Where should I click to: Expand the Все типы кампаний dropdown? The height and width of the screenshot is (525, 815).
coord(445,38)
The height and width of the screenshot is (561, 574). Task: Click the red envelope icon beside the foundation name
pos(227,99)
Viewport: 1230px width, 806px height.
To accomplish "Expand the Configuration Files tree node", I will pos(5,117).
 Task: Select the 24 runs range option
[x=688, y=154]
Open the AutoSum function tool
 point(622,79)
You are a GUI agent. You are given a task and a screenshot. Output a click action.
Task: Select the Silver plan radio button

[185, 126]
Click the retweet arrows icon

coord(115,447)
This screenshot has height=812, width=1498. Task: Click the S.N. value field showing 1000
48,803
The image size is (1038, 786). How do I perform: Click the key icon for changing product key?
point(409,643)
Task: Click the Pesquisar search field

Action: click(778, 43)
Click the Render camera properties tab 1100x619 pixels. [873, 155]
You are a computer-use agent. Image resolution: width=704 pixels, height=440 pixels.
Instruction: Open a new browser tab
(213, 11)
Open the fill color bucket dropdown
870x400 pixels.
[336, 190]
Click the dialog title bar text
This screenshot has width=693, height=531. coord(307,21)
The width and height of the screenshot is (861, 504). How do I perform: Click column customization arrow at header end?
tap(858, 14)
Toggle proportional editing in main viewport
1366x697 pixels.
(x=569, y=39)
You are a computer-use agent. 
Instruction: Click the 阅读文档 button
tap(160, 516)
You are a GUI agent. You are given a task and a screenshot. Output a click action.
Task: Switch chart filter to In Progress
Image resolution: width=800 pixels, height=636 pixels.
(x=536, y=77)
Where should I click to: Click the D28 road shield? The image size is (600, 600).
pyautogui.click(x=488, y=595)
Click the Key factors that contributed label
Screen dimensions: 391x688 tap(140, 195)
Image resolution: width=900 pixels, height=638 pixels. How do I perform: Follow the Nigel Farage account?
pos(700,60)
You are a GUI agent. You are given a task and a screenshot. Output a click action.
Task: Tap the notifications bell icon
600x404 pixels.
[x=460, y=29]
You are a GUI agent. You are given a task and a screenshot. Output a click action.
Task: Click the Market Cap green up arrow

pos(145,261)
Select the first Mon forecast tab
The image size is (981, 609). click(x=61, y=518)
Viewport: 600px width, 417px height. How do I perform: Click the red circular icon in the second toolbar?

Instructions to follow
Retype each line of the data exactly as it reads.

Answer to the exercise
Where should I click to: Expand the Все типы кампаний dropdown? The height and width of the screenshot is (525, 815).
coord(445,38)
The height and width of the screenshot is (561, 574). Task: Click the red envelope icon beside the foundation name
pos(227,99)
Viewport: 1230px width, 806px height.
To accomplish "Expand the Configuration Files tree node", I will pos(5,117).
 Task: Select the 24 runs range option
[x=688, y=154]
Open the AutoSum function tool
 point(622,79)
You are a GUI agent. You are given a task and a screenshot. Output a click action.
Task: Select the Silver plan radio button

[185, 126]
Click the retweet arrows icon

coord(115,447)
This screenshot has height=812, width=1498. Task: Click the S.N. value field showing 1000
48,803
The image size is (1038, 786). How do I perform: Click the key icon for changing product key?
point(409,643)
Task: Click the Pesquisar search field

Action: click(778, 43)
Click the Render camera properties tab 1100x619 pixels. [873, 155]
You are a computer-use agent. Image resolution: width=704 pixels, height=440 pixels.
Instruction: Open a new browser tab
(213, 11)
Open the fill color bucket dropdown
870x400 pixels.
[336, 190]
Click the dialog title bar text
This screenshot has width=693, height=531. coord(307,21)
The width and height of the screenshot is (861, 504). How do I perform: Click column customization arrow at header end?
tap(858, 14)
Toggle proportional editing in main viewport
1366x697 pixels.
(x=569, y=39)
You are a computer-use agent. 
Instruction: Click the 阅读文档 button
tap(160, 516)
You are a GUI agent. You are given a task and a screenshot. Output a click action.
Task: Switch chart filter to In Progress
Image resolution: width=800 pixels, height=636 pixels.
(x=536, y=77)
Where should I click to: Click the D28 road shield? The image size is (600, 600).
pyautogui.click(x=488, y=595)
Click the Key factors that contributed label
Screen dimensions: 391x688 tap(140, 195)
Image resolution: width=900 pixels, height=638 pixels. How do I perform: Follow the Nigel Farage account?
pos(700,60)
You are a GUI agent. You are given a task and a screenshot. Output a click action.
Task: Tap the notifications bell icon
600x404 pixels.
[x=460, y=29]
You are a GUI agent. You are given a task and a screenshot. Output a click action.
Task: Click the Market Cap green up arrow

pos(145,261)
Select the first Mon forecast tab
The image size is (981, 609). click(x=61, y=518)
Viewport: 600px width, 417px height. How do I perform: Click the red circular icon in the second toolbar?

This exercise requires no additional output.